-- WORK INSTRUCTION --
Within the records, which lines hold the string "player"? Report each one by copying it.

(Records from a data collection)
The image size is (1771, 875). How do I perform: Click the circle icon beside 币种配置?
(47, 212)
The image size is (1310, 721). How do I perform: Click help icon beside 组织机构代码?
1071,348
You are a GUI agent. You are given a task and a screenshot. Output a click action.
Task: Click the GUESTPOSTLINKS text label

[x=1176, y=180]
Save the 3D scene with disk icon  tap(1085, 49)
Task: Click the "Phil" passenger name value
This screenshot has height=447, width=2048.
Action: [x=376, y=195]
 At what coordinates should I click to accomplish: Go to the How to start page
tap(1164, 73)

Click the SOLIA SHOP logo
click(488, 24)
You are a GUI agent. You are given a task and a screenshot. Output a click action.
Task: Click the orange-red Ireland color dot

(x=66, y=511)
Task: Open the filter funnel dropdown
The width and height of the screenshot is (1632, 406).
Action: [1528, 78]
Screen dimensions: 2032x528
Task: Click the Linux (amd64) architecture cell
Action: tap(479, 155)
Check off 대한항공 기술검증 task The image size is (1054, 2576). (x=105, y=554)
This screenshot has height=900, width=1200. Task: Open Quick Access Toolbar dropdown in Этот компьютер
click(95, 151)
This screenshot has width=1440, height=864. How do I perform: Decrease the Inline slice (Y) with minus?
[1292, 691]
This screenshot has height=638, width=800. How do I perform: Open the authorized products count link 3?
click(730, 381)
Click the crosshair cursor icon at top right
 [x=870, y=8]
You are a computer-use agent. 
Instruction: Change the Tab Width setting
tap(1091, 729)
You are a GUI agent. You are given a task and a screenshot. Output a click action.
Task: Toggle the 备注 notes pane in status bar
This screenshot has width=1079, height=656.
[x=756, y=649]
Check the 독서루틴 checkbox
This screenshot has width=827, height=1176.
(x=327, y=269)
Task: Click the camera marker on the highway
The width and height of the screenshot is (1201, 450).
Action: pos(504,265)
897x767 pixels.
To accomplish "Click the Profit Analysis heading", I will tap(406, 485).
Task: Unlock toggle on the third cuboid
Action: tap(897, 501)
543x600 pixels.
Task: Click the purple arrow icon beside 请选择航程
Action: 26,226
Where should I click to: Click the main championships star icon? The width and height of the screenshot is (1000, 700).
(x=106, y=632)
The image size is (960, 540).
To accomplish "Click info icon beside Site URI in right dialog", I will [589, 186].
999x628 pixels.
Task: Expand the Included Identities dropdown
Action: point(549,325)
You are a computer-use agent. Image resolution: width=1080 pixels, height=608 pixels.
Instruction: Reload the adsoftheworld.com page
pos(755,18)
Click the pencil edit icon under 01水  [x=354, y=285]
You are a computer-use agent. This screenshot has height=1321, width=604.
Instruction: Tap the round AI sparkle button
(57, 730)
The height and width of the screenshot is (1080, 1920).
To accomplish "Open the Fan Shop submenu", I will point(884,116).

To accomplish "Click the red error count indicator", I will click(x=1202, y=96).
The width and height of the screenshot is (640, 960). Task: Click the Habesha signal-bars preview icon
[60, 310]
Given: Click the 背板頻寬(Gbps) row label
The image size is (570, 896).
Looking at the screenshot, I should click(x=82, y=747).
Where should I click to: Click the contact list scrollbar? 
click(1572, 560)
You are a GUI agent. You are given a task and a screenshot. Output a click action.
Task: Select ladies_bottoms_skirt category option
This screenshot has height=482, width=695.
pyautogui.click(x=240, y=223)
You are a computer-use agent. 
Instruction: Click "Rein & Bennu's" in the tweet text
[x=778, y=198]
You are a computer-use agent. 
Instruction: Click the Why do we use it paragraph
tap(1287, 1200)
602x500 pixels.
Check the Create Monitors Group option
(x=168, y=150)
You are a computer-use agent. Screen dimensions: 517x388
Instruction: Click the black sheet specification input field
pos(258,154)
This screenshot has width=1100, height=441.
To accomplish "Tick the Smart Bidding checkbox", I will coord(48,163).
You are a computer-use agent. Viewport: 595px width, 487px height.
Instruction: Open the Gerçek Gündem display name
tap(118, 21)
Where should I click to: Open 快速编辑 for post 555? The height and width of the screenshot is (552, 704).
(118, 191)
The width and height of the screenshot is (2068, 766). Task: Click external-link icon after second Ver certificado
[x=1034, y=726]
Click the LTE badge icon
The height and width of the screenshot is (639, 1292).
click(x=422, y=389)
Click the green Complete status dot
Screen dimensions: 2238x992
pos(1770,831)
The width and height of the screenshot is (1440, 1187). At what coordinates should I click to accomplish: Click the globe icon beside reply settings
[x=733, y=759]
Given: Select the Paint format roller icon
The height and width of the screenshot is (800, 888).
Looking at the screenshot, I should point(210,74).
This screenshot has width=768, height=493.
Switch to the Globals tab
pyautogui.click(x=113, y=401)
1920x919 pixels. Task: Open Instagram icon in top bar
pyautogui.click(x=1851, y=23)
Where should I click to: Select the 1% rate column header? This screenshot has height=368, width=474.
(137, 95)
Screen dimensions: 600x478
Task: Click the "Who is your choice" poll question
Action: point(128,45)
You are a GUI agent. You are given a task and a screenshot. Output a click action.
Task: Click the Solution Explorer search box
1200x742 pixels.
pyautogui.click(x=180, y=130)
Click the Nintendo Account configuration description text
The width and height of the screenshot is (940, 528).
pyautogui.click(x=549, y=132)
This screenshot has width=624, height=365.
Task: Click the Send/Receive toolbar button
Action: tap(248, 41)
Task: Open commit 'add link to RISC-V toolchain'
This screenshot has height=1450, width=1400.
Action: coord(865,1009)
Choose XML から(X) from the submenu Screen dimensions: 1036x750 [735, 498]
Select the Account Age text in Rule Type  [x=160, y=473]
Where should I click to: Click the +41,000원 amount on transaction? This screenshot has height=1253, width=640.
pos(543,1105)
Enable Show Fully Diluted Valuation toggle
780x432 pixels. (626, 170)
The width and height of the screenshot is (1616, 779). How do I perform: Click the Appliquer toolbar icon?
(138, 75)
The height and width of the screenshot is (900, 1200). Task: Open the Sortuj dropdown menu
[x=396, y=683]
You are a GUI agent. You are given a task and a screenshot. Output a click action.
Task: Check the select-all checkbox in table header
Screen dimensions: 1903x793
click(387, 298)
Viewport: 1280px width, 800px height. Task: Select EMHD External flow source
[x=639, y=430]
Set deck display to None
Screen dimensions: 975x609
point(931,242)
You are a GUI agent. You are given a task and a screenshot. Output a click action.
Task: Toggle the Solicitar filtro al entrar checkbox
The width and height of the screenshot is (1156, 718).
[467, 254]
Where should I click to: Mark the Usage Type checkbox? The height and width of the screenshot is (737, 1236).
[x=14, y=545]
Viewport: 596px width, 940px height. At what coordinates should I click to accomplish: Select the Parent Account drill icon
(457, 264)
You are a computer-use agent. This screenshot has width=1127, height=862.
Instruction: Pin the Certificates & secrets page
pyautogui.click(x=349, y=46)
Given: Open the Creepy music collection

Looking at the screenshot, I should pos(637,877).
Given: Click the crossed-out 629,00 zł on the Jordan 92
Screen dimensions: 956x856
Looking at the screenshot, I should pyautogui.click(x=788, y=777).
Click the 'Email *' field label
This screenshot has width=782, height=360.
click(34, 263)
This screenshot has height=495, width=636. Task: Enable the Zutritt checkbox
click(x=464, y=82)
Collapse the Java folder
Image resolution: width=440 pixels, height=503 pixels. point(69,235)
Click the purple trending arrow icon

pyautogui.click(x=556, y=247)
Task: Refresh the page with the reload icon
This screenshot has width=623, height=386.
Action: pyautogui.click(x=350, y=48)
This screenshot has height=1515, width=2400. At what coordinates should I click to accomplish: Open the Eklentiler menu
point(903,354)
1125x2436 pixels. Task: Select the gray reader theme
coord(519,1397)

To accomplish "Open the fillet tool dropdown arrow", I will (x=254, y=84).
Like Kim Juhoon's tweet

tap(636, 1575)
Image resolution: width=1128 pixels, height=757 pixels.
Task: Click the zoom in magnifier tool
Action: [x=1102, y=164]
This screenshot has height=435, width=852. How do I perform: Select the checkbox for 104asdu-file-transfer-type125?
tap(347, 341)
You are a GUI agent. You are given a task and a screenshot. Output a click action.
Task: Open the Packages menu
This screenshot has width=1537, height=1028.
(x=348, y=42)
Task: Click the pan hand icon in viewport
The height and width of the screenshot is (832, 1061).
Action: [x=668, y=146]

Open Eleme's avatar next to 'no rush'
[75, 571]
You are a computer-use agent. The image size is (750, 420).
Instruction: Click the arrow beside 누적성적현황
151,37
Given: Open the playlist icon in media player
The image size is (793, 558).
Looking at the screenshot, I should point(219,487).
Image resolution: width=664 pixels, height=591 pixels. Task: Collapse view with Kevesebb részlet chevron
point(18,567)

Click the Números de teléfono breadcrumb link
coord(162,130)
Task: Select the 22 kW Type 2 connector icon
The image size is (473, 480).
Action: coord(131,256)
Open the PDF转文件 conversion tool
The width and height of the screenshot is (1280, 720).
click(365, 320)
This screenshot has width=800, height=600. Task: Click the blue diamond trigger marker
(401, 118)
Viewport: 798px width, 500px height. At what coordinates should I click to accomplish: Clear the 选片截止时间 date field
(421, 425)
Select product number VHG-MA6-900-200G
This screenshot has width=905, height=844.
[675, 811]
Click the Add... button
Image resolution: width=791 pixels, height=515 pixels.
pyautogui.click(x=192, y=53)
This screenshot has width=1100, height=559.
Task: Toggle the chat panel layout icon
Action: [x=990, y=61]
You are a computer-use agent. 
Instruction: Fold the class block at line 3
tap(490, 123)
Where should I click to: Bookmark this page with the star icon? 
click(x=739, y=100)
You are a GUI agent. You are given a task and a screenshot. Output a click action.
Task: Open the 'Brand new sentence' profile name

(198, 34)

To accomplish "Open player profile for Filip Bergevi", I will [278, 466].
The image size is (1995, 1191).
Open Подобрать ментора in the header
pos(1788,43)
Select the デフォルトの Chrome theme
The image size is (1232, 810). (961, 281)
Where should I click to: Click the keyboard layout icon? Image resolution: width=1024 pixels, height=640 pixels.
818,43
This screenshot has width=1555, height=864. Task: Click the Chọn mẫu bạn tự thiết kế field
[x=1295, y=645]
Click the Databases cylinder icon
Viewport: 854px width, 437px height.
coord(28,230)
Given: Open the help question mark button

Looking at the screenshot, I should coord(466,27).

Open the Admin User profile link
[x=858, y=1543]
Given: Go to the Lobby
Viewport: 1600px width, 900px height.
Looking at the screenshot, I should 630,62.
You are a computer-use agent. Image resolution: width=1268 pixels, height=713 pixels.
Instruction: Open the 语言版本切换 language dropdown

-- ANSWER FOR THE TASK --
Given: Open the playlist icon in media player
To accomplish "Open player profile for Filip Bergevi", I will [278, 466].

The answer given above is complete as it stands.